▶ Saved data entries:

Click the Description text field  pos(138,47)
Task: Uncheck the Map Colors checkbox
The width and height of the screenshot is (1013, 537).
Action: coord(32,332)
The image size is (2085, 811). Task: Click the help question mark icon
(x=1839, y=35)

---

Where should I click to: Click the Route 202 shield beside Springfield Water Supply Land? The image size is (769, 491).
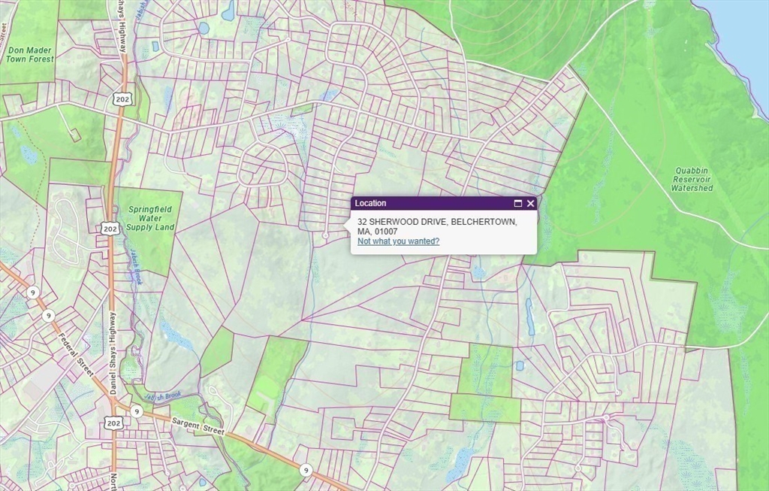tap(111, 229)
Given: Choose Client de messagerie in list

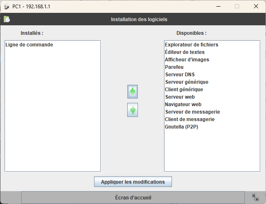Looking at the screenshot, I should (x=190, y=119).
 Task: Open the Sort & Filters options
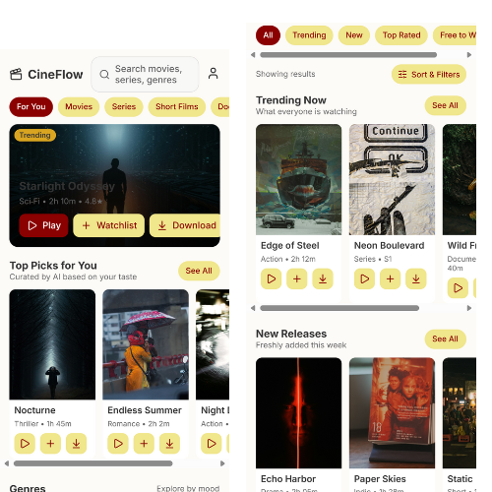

▶ WHAT YOU WILL DO: Write back word for word every line in the entries above from the one with "Where should I" to the one with "Task: Open the Sort & Filters options", ends included, and none of the pictures.

▶ TASK ANSWER:
Where should I click to: Click the Route 202 shield beside Springfield Water Supply Land? The image size is (769, 491).
tap(111, 229)
Given: Choose Client de messagerie in list

Looking at the screenshot, I should (x=190, y=119).
 Task: Open the Sort & Filters options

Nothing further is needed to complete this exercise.